I know this is quite a bit more than a garage but here it is.

View attachment 1870


View attachment 1871


View attachment 1872


View attachment 1873


View attachment 1874


House has a built in pool which the original wood deck was dry rotted out so we wrecked it out we will be replacing it with a concrete patio. 
Won't be buying another house to flip with a pool as they are not cheap to make right. Even though this pool is extremely unique and very nice it is terribly overbuilt for the area the house is in, and this house is in a nice fairly nice area. Won't get much appraised value for the pool. Other than that, just a week or two of finish work and clean up and she should be good to go.


----------



## Admin (Oct 10, 2013)

Looks nice. Any before pictures?


----------



## oldognewtrick (Oct 10, 2013)

Looking good MRB!


----------



## Chris (Oct 10, 2013)

Looks great, hope you make some money on it.


----------



## oldognewtrick (Nov 16, 2013)

Well, did you sell it?


----------



## imported_MRB (Nov 17, 2013)

Took an offer for $290,000.00 in 2 days and it is now pending. Buyer has conventional loan and it should close in 24 days. If is does, it will be just in time for end of year. 

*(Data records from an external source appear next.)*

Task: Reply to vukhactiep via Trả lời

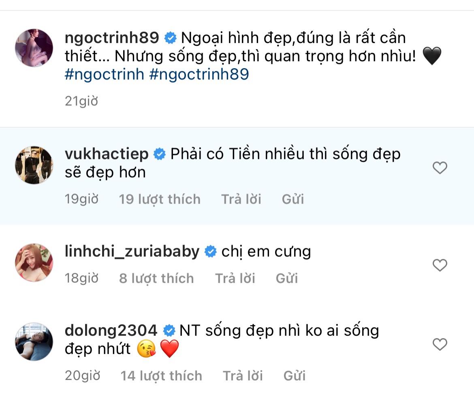Action: 241,199
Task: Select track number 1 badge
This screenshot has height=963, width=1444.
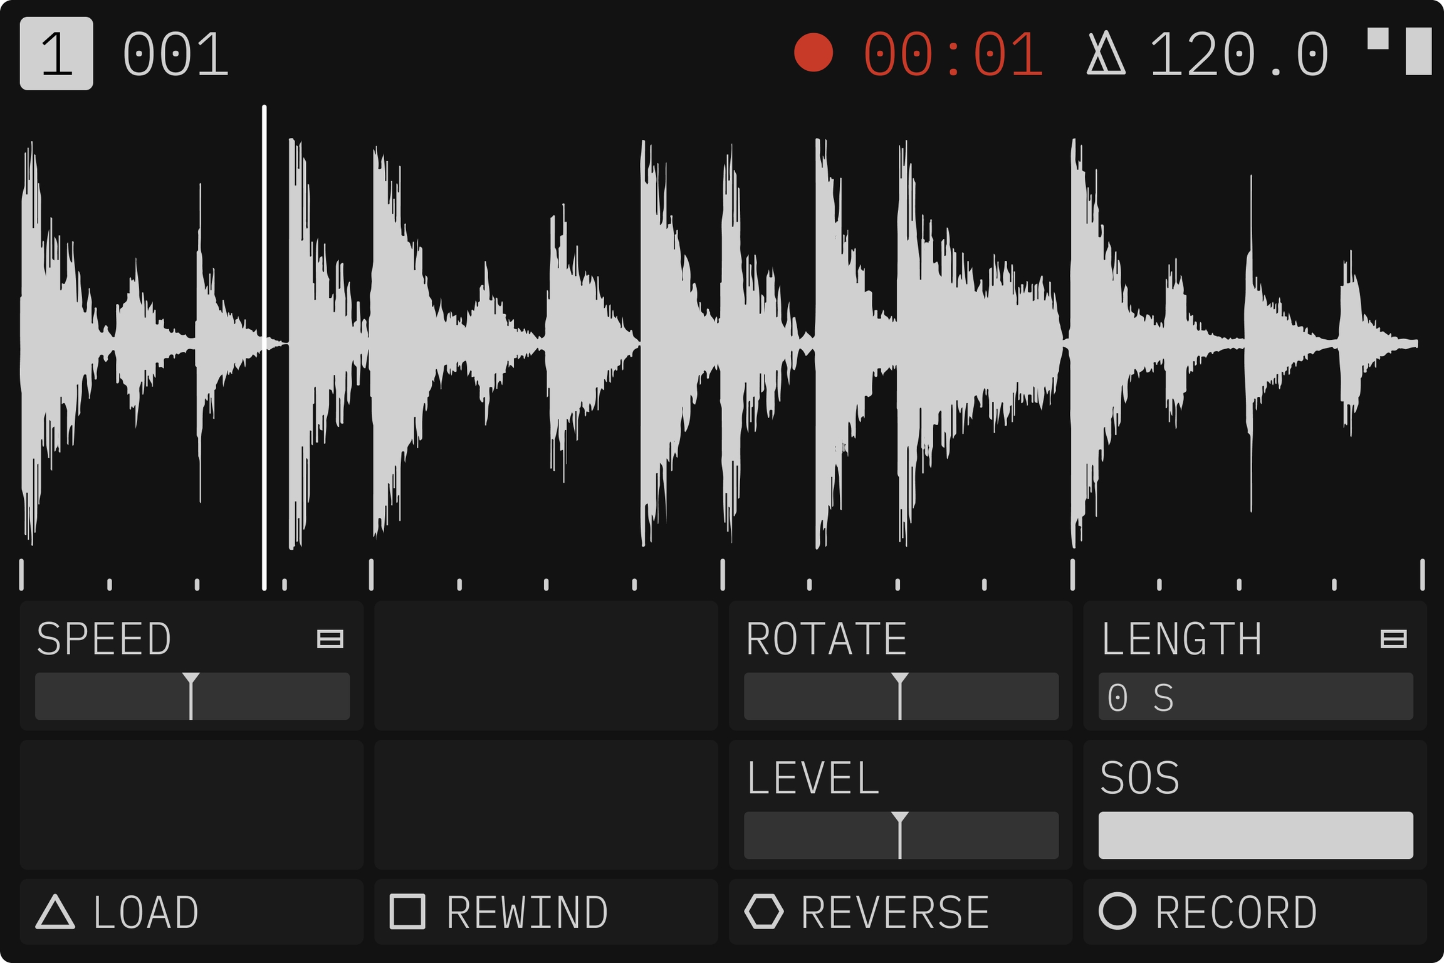Action: (x=56, y=53)
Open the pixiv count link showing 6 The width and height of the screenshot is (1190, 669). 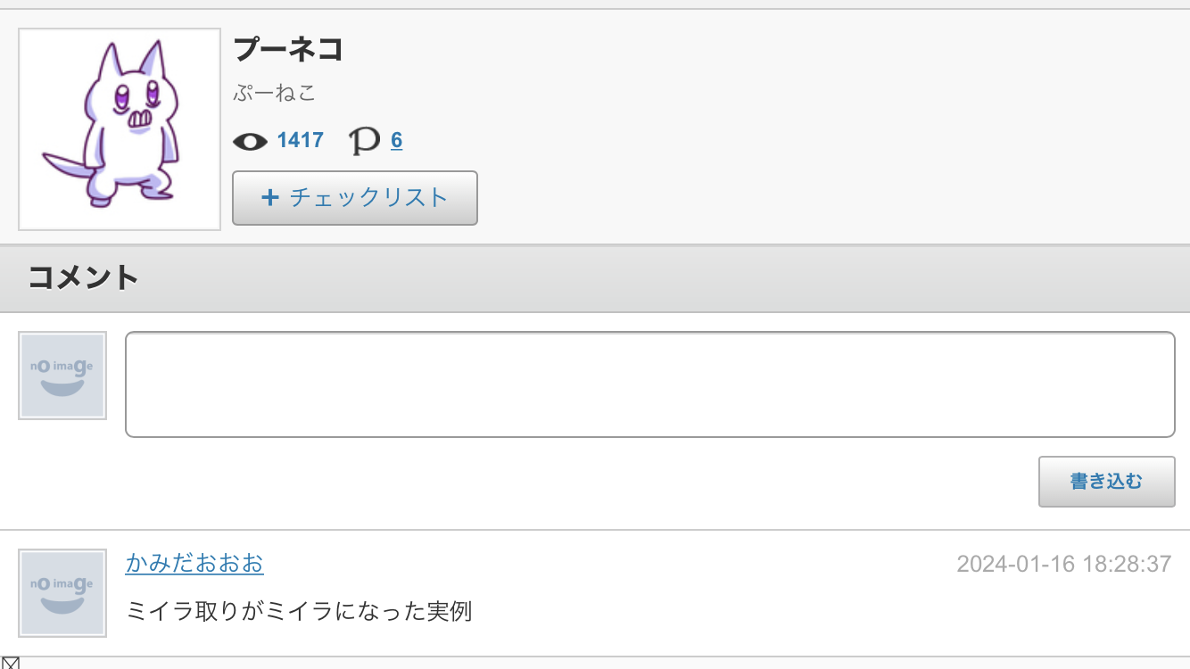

Here's a parting photo shot. 


View attachment 2004


----------



## imported_MRB (Nov 17, 2013)

Took an offer for $290,000.00 in 2 days and it is now pending. Buyer has conventional loan and it should close in 24 days. If is does, it will be just in time for end of year. 

Here's a parting photo shot. 


View attachment 2004


----------



## oldognewtrick (Nov 17, 2013)

Looks really nice!


----------



## imported_MRB (Nov 17, 2013)

Probably will do one more flip as I have bought some 3/8 to 1/2 acre lots with roll outs and plan on building a few spec homes. Architect is finalizing plans/blueprints for three models. They should be through plan check in two counties in abut 3 to 4 months.

 Of course these houses will have nice large garages.


----------